BEGIN
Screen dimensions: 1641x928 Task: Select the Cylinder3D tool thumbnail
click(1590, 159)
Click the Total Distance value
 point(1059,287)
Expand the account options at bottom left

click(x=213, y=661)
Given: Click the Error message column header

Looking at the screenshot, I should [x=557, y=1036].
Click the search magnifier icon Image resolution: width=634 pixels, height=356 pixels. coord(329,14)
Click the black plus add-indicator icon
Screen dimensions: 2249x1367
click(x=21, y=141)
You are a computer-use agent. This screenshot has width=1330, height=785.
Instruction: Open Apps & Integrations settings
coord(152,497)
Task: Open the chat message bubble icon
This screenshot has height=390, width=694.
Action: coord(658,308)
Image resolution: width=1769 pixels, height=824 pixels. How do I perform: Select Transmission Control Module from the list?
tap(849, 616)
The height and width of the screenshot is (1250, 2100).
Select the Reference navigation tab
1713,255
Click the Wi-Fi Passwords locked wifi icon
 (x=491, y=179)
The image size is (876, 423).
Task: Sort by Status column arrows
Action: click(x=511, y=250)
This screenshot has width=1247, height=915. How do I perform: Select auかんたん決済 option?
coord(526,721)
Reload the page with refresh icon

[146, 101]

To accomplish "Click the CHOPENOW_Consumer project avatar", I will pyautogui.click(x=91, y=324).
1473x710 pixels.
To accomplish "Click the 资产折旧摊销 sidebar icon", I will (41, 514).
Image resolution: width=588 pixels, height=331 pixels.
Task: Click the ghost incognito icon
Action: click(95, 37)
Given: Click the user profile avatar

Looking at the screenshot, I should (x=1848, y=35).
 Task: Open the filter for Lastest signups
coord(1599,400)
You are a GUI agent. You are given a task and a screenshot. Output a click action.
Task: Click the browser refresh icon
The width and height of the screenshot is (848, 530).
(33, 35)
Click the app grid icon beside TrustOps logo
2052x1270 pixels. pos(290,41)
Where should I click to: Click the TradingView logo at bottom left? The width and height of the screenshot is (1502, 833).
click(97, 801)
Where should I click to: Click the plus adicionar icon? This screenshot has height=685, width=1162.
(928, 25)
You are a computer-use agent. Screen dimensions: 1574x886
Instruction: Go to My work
END
=== ABOUT THIS EXERCISE ===
Scan the data above for the word "computer". Copy every line in which it is found.

=== RESULT BELOW ===
You are a computer-use agent. This screenshot has width=1330, height=785.
You are a computer-use agent. Screen dimensions: 1574x886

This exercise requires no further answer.